Nobody is sure why this inequality exists, but it's been around for decades. American Negro Leaguers playing winter ball in the islands back in the 1930s were amazed at the kind of pitches at which their hosts would swing.
In the past, Latinos tended to cluster at the positions where fielding was more important than power, but that does not fully account for the patience gap. In one of the few sabermetric studies ever done of the discipline disparity, David Marasco looked at American League hitters during 1994-1996. He found that American-born "glovemen" (shortstops, second basemen and catchers) were 24 percent more likely to walk than Latin American-born glovemen, while at the more offense-minded positions the gap was 7 percent.

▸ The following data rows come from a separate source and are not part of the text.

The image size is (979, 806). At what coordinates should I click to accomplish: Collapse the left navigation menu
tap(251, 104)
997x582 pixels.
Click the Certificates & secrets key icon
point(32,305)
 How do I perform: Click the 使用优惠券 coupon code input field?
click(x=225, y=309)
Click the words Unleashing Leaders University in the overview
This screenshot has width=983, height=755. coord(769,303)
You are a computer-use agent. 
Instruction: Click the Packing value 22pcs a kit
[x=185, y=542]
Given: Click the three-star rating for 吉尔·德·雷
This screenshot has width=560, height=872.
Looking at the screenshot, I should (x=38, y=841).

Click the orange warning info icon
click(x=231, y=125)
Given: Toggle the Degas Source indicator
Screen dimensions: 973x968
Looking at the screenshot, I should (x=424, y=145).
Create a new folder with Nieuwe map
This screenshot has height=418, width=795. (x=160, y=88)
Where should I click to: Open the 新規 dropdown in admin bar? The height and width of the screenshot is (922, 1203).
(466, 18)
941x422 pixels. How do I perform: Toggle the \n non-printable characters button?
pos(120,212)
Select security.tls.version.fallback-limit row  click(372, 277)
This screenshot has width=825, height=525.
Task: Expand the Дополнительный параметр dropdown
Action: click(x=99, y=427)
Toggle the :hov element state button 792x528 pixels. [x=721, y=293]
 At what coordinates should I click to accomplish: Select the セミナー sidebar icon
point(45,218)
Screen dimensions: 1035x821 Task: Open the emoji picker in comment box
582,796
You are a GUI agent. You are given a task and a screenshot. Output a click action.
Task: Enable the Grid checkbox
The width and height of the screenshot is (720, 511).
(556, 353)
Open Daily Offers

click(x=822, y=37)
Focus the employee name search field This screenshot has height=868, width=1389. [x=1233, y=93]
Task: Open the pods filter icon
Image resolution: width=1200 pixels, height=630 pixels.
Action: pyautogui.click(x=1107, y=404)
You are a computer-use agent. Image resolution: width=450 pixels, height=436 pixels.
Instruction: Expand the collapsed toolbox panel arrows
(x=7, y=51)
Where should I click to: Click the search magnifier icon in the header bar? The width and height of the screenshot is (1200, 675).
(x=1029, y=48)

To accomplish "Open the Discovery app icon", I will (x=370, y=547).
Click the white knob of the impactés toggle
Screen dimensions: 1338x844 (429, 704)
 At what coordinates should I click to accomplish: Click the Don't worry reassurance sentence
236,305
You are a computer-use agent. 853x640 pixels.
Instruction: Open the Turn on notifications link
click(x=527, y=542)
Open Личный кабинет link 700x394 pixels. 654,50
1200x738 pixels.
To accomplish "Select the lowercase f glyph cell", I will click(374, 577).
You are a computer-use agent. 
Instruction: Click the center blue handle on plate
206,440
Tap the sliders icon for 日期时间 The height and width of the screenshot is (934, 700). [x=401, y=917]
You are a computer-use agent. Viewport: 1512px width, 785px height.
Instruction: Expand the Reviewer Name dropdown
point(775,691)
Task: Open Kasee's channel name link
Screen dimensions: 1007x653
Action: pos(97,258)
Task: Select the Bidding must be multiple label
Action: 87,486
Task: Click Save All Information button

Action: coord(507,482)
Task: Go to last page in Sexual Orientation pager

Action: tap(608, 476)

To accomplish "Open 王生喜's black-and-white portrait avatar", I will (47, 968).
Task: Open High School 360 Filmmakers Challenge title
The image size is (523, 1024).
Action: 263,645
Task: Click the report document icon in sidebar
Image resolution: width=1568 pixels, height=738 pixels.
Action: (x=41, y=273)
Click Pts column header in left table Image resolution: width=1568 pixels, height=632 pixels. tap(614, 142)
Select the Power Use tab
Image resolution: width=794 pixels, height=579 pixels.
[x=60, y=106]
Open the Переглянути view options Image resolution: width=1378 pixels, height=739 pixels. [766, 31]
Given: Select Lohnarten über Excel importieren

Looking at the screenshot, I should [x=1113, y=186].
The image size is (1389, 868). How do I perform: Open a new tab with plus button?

This may be a rational response to what big league scouts look for in a prospect. Dominican youths have a saying: "You can't walk to America."
One of the main lessons of the sabermetricians has been that plate discipline is largely an unteachable trait. Hitters either have it or they don't. Scouts and executives shouldn't assume that a Mondesi can be taught to lay off bad pitches once he gets to the big leagues.
Nevertheless, because the Latin tendency toward not walking is clearly not a racial difference (Latin ballplayers come in all colors), their free swinging may change in the future. For example, if Latin players are failing to get walks merely because they lack role models at an impressionable age, that's not set in stone.
One excellent role model is Sosa. Six years ago, the Chicago Cubs outfielder was another Mondesi, a spectacular physical specimen who was a sucker for swinging at pitches nobody could hit hard. Then, at age 29 he set himself over winter to learn patience. In 1998, his walk count went from 45 to 73, and his home run total famously exploded from 36 to 66 as he battled Mark McGwire for the record. Yet, even after achieving superstardom, he continued to improve, recording his greatest season in 2001 when he walked 116 times.